Reading text

++++++++++++++++++++

Recruitment drive more than doubles Innes National Park ranger crew
Innes National Park has welcomed three new rangers to its team as part of an election commitment to put more people on the ground in South Australian parks.
The Yorke Peninsula-based rangers are part of a group of 33 appointed to help manage the state’s parks, support visitor experiences and care for wildlife.
The extra rangers follow significant investment in the 2019-20 State Budget for national park infrastructure, with $11.8 million invested to breathe new life into national parks.
Innes National Park Senior Ranger Mark Davison said the expanded team of five rangers was a welcome boost for the management of the iconic park and surrounding parks of Yorke Peninsula.
“This increase to the team means we can now increase our weekend Ranger presence across our parks, which is important for the safety and education of visitors. We also look forward to continuing to work in future with our Volunteer Rangers who will provide great support, especially during peak periods,” said Mr Davison.
“The new rangers, who come with a wealth of experience and expertise, will also support our work monitoring the condition and health of the park’s biodiversity. They’re already assisting with vertebrate pest control, weed management and biodiversity surveys.”
The new rangers include Dion Bromley, Chloe McSkimming and Rick Muller, who joined the Innes National Park crew between September and April.
A Narungga man, Mr Bromley’s appointment is part of the Narungga Buthera Agreement, which aims to assist Narungga People secure cultural, social and economic wellbeing.
A former police officer, Mr Bromley was born in Maitland and spent much of his childhood at Point Pearce. He describes the ranger position as hitting the jackpot. “Returning here is a huge bonus for me in terms of my heritage and culture,” said Mr Bromley. “It’s an opportunity to help manage the land and learn a lot more about Country.”

++++++++++++++++++++

Exercise instructions
a – Duplicate the passage of the Innes National Park ranger article starting at "Innes National Park Senior" and ending at "of Yorke Peninsula.".
b – In the Innes National Park ranger article, what reason does Mr Davison give for why the larger team matters on weekends? Answer in one to three sentences.
c – Write the next part of the Innes National Park ranger article, continuing from its last sentence.
The rows play no part in this work.

Dataset entries

++++++++++++++++++++

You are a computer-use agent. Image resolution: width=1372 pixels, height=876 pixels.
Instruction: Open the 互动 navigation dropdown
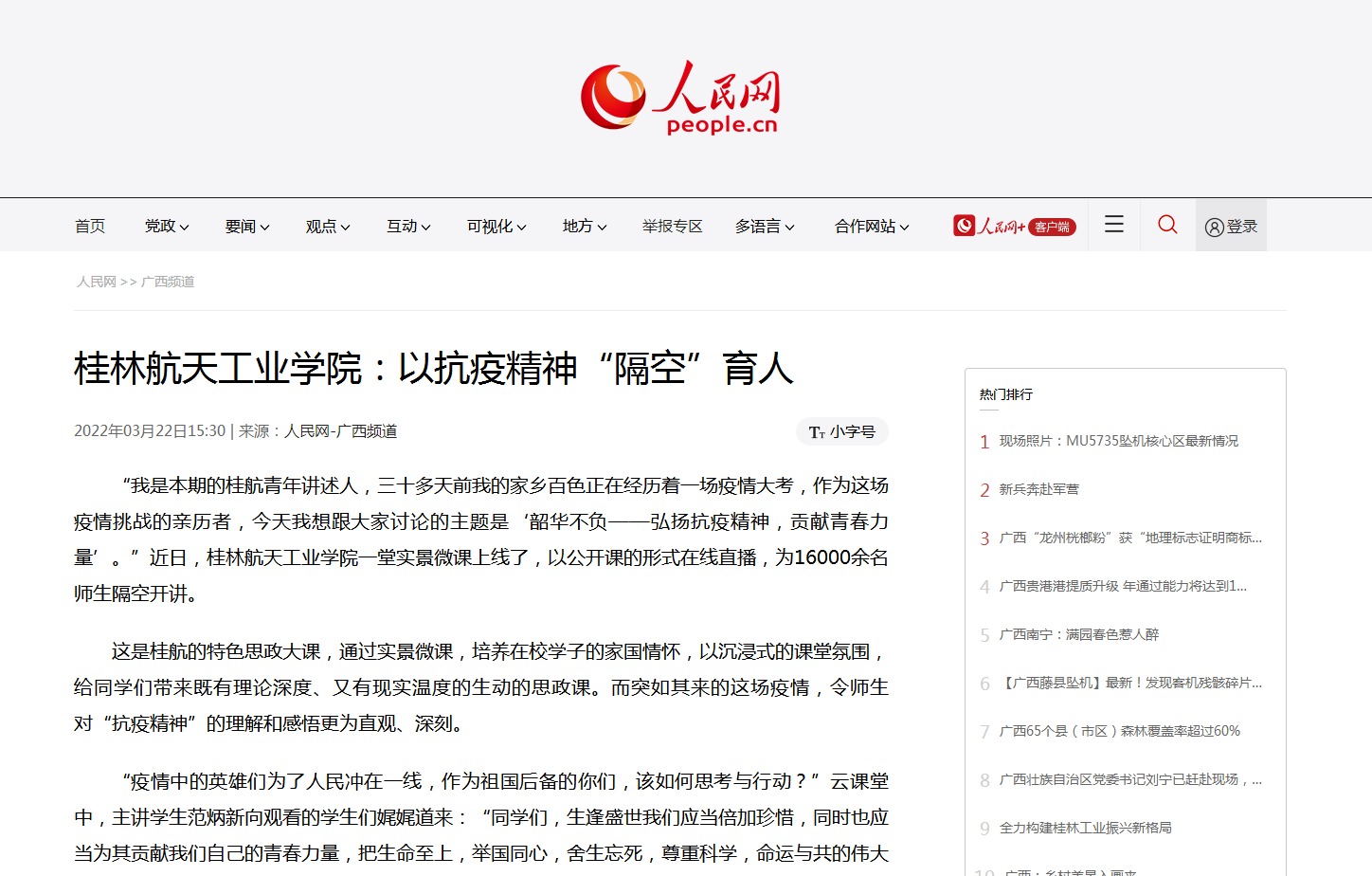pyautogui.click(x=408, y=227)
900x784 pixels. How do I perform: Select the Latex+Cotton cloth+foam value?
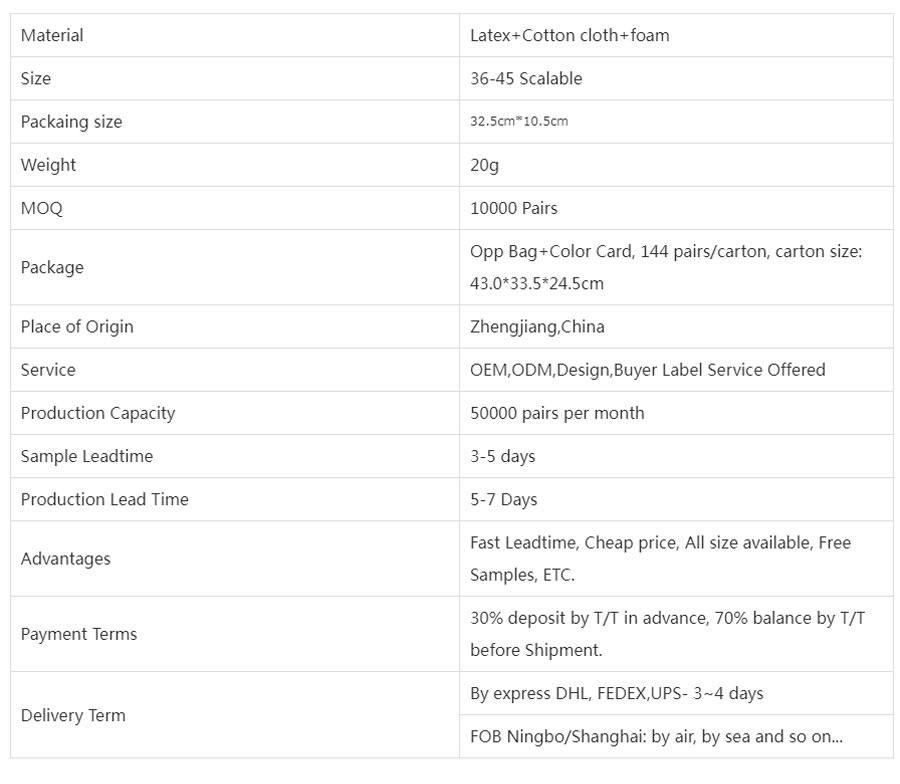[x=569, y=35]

++++++++++++++++++++

Answer section
a –
Innes National Park Senior Ranger Mark Davison said the expanded team of five rangers was a welcome boost for the management of the iconic park and surrounding parks of Yorke Peninsula.

b – With the larger team, the rangers can increase their weekend presence across the parks. Mr Davison says this is important for the safety and education of visitors.

c –
He joins fellow ranger and Narungga man Aaron Smith, who has worked at Innes National Park for more than five years.
Narungga Nation Aboriginal Corporation Chief Executive Officer Klynton Wanganeen said the Narungga staff members would ensure that all visitors and parks staff had access to first-hand knowledge of Narungga history and culture directly from Narungga people.
“Aaron and Dion will complement each other and it means there will always be a Narungga ranger on staff to bring a cultural perspective to all aspects of the management of Innes National Park,” he said.
Dr. McSkimming has returned home to South Australia after working as a marine ranger for Parks Victoria at Wilsons Promontory National Park. A ranger position at Innes National Park is a perfect fit for Dr McSkimming, who has a PhD in marine biology. “I love marine environments, so I’m lucky to be placed on Yorke Peninsula,” she said.
It is the first ranger position for Mr. Muller, who is also an SA Ambulance Service volunteer and completed a season with the fire crew at Wirrabara before moving into the ranger role at Innes National Park.
The Yorke and Mid North region’s new recruits take the total number of rangers employed across South Australia to 133, an increase of 40 park ranger positions since early 2018.